▶ [Material for this task]:
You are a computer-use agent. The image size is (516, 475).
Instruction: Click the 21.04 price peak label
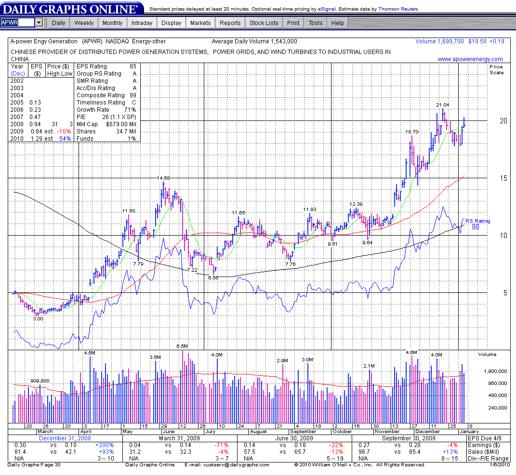coord(442,105)
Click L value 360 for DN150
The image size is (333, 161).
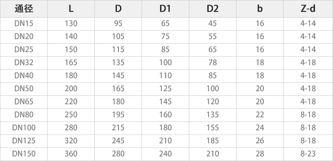(x=71, y=154)
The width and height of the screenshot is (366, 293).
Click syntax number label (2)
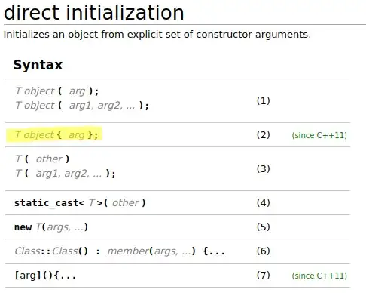(x=263, y=135)
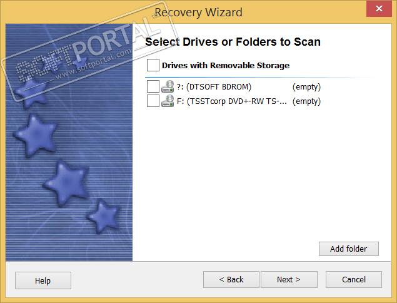Click the Drives with Removable Storage label
The image size is (397, 303).
coord(226,65)
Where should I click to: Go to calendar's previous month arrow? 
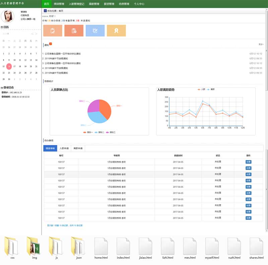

▶ [Exercise prompt]:
Turn every line of the records above into a numbered list. Skip any blank lines and leave the pictures out.

▶ [Complete output]:
1. You are a computer-use agent. The image size is (516, 475).
2. Instruction: Click the 21.04 price peak label
3. coord(442,105)
4. Click L value 360 for DN150
5. The image size is (333, 161).
6. (x=71, y=154)
7. The width and height of the screenshot is (366, 293).
8. Click syntax number label (2)
9. (x=263, y=135)
10. Click the Drives with Removable Storage label
11. The image size is (397, 303).
12. coord(226,65)
13. Where should I click to: Go to calendar's previous month arrow? 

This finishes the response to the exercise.